Task instructions: Write out the entries below exactly as they stand. Skip every image.

Records for this task:
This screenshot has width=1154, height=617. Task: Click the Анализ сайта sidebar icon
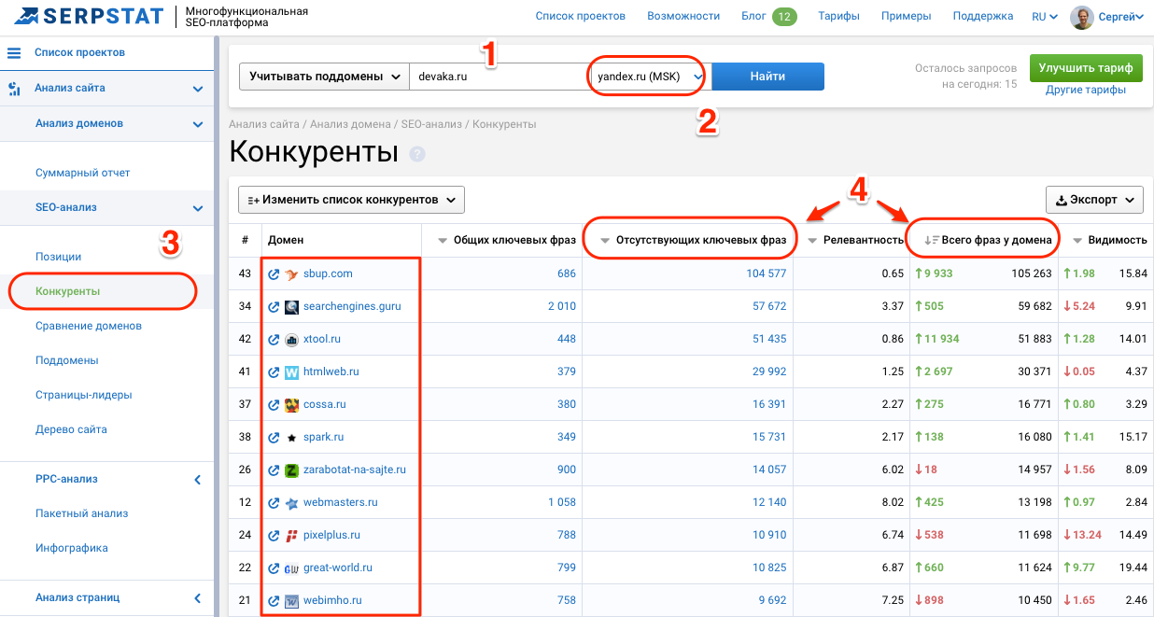[13, 90]
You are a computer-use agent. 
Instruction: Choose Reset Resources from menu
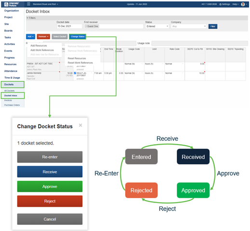click(x=77, y=58)
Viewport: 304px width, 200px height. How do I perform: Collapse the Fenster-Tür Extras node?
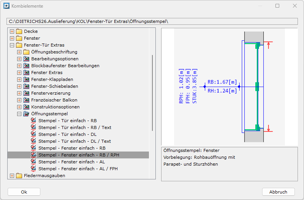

Finished task:
This screenshot has width=1154, height=617. Task: Click the Анализ сайта sidebar icon
[13, 90]
You are a computer-use agent. 
Instruction: Choose Reset Resources from menu
click(x=77, y=58)
Viewport: 304px width, 200px height. How do I perform: Collapse the Fenster-Tür Extras node?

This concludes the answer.